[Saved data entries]
Segment Open

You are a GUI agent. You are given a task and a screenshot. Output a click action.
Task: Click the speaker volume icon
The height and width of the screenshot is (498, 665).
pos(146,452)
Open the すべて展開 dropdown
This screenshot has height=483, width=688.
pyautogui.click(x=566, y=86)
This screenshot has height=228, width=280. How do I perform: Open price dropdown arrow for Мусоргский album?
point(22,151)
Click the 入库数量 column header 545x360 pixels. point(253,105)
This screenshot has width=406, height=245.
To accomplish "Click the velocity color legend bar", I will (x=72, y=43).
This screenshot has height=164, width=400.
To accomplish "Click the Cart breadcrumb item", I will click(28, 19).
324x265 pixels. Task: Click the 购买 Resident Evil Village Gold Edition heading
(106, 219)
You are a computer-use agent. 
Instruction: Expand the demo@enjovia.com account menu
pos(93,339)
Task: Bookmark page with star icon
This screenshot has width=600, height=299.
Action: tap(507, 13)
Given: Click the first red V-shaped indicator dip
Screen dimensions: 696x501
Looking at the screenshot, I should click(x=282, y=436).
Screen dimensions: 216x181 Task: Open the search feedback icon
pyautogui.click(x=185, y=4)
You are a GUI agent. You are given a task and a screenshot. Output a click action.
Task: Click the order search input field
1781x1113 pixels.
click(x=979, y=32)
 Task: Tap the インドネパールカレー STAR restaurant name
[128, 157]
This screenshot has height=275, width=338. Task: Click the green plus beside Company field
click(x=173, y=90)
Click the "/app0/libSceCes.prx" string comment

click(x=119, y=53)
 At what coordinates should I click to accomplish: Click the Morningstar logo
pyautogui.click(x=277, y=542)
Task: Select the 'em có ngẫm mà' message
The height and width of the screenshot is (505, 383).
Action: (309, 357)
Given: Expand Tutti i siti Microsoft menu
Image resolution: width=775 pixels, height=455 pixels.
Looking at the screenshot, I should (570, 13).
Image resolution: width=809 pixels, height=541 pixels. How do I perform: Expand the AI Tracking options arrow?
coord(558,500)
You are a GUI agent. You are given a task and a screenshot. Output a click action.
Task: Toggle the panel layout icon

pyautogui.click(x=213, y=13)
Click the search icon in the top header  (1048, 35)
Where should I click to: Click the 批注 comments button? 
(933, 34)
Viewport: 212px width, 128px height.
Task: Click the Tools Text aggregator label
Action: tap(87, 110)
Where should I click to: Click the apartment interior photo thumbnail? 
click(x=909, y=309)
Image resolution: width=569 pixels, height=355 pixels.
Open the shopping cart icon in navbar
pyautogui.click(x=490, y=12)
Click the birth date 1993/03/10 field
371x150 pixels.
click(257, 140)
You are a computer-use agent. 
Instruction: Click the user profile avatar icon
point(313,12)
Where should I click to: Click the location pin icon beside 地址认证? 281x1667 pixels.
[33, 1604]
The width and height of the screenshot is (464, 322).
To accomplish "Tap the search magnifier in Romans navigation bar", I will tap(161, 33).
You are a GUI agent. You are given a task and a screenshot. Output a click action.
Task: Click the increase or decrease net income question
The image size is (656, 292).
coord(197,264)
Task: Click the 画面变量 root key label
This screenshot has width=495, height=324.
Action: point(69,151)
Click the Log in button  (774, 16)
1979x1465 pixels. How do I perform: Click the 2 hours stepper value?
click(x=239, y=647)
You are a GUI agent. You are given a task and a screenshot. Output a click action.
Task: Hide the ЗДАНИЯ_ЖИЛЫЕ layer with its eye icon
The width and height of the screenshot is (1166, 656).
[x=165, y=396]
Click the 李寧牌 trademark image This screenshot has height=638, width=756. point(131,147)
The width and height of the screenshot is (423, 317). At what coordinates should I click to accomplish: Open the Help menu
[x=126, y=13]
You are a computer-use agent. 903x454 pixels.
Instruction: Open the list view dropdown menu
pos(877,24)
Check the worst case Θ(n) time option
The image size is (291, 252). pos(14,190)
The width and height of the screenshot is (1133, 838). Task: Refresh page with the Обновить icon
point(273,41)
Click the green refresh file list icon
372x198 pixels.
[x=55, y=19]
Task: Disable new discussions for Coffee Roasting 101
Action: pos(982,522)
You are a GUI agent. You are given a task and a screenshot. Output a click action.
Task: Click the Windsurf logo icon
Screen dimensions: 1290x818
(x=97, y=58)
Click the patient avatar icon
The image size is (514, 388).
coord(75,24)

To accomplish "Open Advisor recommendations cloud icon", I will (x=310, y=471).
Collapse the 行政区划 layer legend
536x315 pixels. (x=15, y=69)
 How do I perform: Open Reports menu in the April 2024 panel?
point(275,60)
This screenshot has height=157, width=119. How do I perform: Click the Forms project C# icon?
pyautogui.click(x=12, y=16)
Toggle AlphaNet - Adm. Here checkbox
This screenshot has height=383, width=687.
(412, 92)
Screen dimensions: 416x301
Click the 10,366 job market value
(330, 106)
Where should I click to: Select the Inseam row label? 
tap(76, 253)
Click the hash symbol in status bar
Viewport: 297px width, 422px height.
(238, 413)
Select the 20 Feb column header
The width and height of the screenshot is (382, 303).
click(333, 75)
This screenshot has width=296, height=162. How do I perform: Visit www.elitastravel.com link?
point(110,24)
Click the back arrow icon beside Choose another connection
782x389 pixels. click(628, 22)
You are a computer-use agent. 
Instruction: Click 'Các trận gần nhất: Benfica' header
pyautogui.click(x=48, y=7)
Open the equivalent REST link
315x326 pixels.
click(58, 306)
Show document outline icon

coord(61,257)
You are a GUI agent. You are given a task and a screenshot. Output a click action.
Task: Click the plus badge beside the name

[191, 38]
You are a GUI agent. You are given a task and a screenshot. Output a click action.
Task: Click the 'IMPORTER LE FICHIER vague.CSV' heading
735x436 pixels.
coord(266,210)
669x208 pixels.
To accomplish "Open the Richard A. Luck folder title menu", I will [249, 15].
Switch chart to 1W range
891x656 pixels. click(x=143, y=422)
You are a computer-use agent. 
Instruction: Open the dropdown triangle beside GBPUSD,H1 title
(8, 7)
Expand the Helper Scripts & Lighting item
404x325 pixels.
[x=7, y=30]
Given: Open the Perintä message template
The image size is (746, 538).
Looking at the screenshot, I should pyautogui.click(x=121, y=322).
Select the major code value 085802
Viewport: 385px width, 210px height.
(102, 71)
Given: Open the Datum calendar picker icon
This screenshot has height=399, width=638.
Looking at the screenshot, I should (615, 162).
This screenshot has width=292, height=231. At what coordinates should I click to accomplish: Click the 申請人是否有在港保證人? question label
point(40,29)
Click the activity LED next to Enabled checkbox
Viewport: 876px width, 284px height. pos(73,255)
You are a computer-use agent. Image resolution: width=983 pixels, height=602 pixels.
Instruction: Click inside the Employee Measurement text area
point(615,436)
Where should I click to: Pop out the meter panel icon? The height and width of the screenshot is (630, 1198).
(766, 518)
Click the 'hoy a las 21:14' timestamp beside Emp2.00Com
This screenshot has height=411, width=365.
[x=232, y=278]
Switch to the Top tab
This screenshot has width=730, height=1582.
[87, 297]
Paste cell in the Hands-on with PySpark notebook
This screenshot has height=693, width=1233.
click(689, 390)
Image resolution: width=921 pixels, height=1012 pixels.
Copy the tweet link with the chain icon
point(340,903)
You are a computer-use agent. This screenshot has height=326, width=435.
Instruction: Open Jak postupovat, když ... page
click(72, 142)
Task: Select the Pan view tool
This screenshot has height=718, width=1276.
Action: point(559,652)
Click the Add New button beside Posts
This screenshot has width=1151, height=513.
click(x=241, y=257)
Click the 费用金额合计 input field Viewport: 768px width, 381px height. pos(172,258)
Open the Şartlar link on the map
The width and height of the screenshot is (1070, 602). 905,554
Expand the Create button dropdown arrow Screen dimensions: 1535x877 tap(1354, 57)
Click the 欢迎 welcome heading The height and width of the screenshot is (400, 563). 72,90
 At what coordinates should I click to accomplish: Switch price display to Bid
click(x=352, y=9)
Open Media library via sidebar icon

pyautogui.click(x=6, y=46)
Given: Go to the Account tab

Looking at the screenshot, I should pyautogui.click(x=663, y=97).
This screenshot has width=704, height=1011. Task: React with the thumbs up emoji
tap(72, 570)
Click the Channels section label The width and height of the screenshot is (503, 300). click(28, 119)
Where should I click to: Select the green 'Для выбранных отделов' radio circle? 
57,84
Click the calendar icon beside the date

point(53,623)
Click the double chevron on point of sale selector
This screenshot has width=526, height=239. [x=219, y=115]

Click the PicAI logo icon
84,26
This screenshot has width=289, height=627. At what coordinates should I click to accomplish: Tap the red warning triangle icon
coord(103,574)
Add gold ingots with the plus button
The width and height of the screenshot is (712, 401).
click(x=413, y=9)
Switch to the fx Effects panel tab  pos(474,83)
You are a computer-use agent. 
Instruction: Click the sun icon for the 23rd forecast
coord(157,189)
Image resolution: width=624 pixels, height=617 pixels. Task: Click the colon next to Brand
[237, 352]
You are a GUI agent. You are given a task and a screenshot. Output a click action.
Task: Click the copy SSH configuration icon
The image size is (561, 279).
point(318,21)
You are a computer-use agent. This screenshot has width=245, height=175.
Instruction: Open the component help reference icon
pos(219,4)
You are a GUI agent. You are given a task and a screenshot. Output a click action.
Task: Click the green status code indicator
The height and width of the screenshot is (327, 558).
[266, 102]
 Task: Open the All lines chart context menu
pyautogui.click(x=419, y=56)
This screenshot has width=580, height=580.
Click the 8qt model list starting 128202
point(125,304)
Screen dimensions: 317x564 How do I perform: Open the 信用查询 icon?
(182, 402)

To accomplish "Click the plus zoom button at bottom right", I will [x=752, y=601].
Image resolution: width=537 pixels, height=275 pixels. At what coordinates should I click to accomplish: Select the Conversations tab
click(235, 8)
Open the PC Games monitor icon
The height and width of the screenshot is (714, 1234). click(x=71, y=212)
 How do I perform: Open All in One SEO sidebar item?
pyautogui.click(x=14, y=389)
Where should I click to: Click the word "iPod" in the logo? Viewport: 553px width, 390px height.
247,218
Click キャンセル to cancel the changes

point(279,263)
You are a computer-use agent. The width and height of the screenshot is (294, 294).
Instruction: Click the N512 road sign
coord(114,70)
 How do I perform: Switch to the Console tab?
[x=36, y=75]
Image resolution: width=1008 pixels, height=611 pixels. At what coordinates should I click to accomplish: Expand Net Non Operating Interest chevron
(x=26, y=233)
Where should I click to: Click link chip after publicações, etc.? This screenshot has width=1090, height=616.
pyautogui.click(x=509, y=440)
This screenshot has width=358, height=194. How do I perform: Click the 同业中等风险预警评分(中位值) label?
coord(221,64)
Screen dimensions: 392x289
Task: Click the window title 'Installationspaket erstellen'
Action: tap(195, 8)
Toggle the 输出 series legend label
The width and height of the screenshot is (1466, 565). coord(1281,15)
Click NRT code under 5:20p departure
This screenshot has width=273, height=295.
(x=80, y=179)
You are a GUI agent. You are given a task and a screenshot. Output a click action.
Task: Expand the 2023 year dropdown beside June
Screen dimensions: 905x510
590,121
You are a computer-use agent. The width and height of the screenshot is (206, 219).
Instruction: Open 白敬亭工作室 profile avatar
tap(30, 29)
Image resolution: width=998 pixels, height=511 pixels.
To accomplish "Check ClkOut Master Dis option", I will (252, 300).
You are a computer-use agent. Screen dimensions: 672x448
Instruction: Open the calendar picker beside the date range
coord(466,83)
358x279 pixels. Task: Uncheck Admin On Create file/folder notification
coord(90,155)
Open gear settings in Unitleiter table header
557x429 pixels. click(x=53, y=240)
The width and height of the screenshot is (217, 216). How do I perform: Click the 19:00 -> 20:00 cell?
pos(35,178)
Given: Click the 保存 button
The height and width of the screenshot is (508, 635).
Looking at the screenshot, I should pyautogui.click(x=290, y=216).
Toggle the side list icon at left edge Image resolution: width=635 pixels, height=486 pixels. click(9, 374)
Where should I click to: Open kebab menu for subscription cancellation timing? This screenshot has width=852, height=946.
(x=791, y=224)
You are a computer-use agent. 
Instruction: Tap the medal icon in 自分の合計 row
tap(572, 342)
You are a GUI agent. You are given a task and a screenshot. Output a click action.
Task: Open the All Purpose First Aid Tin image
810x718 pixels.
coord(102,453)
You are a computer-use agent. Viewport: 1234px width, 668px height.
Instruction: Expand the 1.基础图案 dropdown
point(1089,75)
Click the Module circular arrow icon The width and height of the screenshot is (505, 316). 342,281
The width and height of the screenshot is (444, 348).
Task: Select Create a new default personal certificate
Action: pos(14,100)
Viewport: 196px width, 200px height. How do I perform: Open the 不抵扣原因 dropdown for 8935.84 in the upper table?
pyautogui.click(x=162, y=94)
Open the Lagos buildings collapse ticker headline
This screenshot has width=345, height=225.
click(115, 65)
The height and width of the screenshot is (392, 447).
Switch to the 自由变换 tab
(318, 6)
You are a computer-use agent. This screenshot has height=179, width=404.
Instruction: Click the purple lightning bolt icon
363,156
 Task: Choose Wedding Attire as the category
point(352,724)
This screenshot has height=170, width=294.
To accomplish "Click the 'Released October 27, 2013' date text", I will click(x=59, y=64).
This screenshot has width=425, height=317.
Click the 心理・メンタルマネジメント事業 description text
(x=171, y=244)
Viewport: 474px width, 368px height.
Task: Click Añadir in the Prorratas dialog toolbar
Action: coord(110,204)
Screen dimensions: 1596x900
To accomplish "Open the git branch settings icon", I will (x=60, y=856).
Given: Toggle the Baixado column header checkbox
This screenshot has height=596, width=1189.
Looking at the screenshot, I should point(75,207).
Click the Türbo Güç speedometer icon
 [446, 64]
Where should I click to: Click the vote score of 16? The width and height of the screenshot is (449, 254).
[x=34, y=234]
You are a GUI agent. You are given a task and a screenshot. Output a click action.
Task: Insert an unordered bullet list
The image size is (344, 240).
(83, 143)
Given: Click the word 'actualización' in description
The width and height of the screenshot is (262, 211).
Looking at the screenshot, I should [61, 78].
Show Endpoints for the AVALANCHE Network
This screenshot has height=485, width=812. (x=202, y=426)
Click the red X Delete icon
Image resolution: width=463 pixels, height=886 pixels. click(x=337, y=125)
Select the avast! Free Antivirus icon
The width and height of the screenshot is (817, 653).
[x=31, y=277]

Segment Closed

● **Directions**: The response consists of the lines above that contain "status".

● **Written response**:
Click the hash symbol in status bar
Task: Click the green status code indicator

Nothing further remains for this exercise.